> Try it:
What you return should be the complete listing, unchanged, with no pictures in it.

=== Task material ===

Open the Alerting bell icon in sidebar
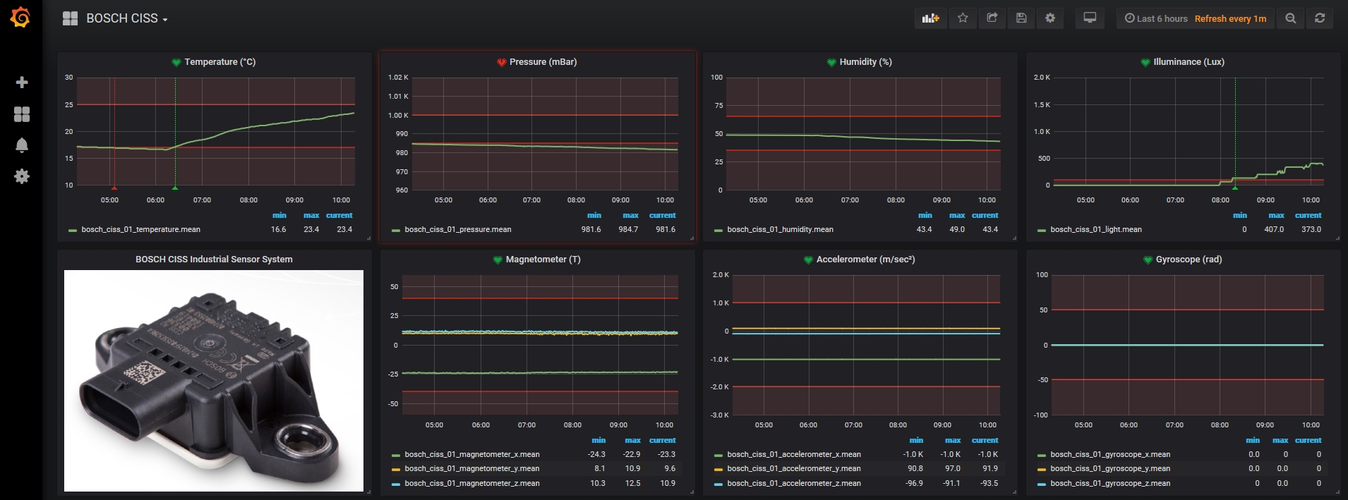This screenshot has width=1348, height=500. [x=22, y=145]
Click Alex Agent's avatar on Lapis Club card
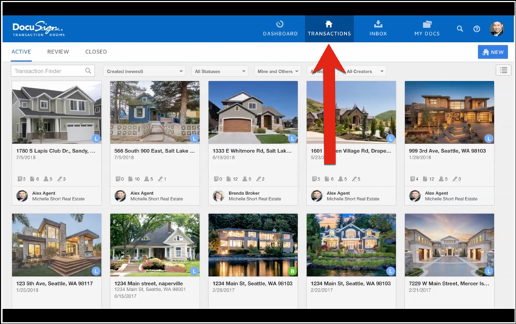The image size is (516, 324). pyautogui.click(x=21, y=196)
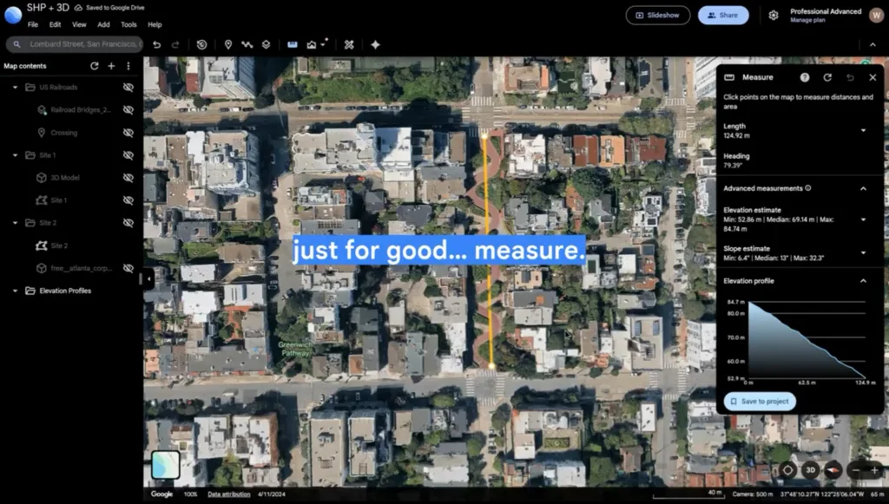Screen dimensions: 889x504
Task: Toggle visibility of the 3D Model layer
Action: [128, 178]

===

> Solution for this task:
Open the Alerting bell icon in sidebar
This screenshot has width=1348, height=500. [x=22, y=145]
Click Alex Agent's avatar on Lapis Club card
The image size is (516, 324). pyautogui.click(x=21, y=196)
Screen dimensions: 889x504
Task: Toggle visibility of the 3D Model layer
Action: [128, 178]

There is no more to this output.